夫が会社に行った後、ムスメが登校するのだが
夫を送り出したあとムスメが自室にこもって出てこないので
どうしたのかなあと思っていると、目を真っ赤にして泣いている。
大変驚いて「どどどどどーしたの!」と聞くと

「眠くて、ねむねむねむ眠くてないちゃっちゃっちゃ…うえーん、
うううううう、ほほほ本当は学校がこわこわこわこわいー、うわーん!」

お友だちも出来たと言っていて、金曜日にはお友だちの家に
遊びに行かせてもらったりして、あら良かったねえと言い合った矢先の
ことだったので驚いたが、いずれこういうことは起きるだろうなあと
思っていました。

しかしあれですね、小学生が「学校にいかなくちゃ」と思う気持ちは、
私たちが仕事に行かなくちゃ、という気持ちよりももっと純粋で強い。
学校に行きたくない(怖い)という気持ちと、本当は行きたい友だちと
遊びたい、でも前の学校に戻りたい、そんなことは出来ない、
今日の給食みそおでん(ムスメは味噌味がきらい)、などが全部
まぜこぜになって大混乱だ。
「休みたい」と言ったらいつでも休ませるつもりだったけど、
ぎゃんぎゃん泣きながらもランドセルは下ろさないので、
お母さんと一緒に学校行く?といったら泣きながら付いて来たので
学校に向かう。
しかし「ああああ!うわうわうわうわ上靴忘れたー!」とまたパニックに
なっているので、もー!と思いながらも慌てて家に帰って取ってくる。
ムスメには昇降口で待っているように言ったので、もしかしたら同じクラスの
友だちが来て一緒に教室に行ってるかなあと思ったが、玄関口でぽつんと
ひとりで待っていた。
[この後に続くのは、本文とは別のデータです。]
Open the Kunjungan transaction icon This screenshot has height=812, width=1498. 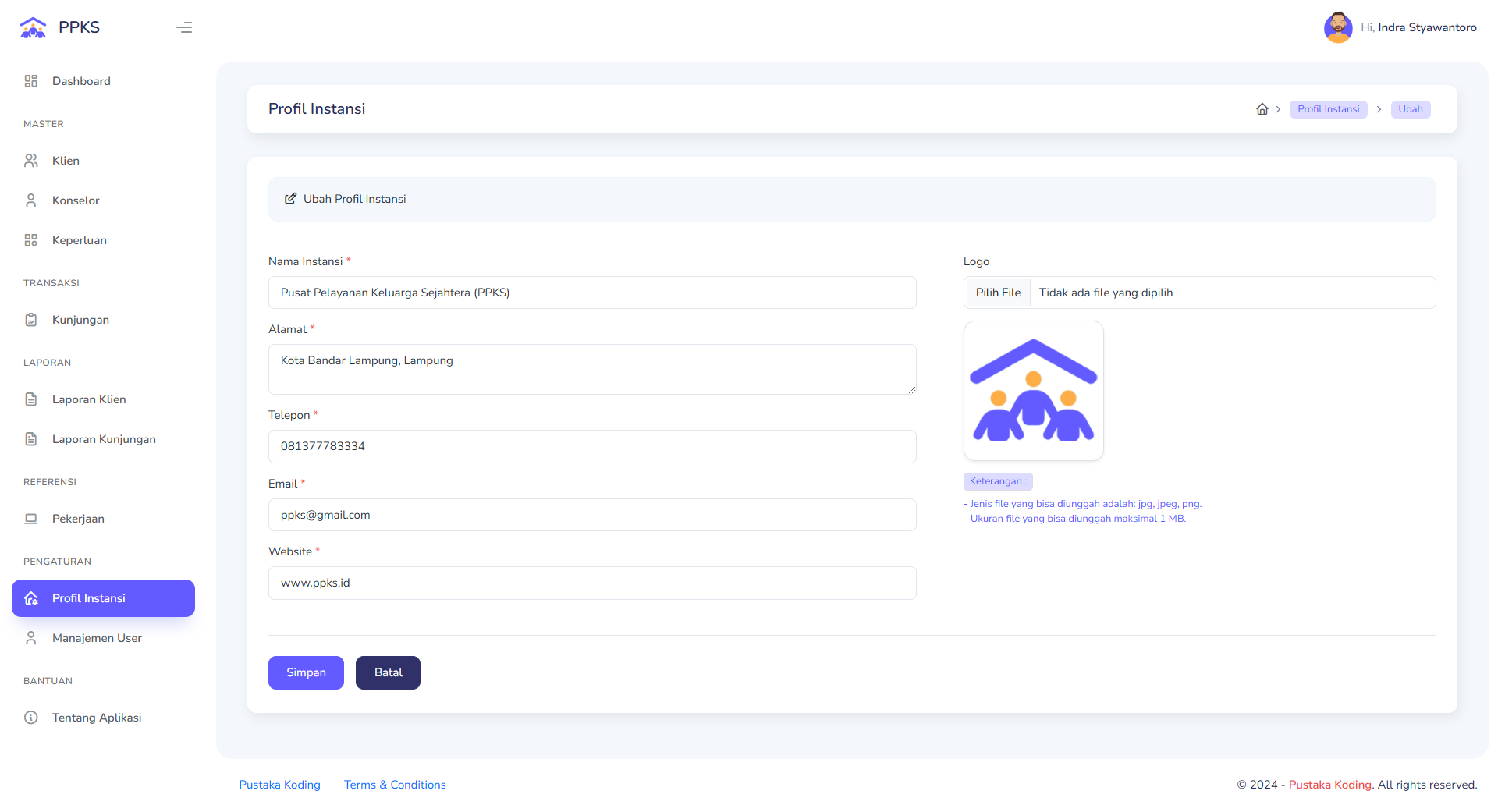point(30,319)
目元までマフラーでぐるぐる巻いて。
私の姿を見つけたらへっぴり腰で近づいて来て上靴を受け取り
さあ、行くかなあと思ったらへっぴり腰のまま突っ立ってるので
ほら行きなさいよ、と促したら「チャイムが鳴っちゃうー。」とものすごい
顔だ。ぐちゃぐちゃだ。
こんなぐちゃぐちゃな顔で教室に行かせることを思ったら一瞬ためらったが、
ぐっとこらえて「行っといで」と言ったら、ひーんと泣きながら教室に向かっていった。
玄関に入ったのを確かめたあと、小学生の親としてやれることはやったな、と思い、
くるっと振り向き帰る途中で、初めて私もおいおい泣いてしまった。
右手には3歳児の手をつないでいても、気持ちはこどもだった。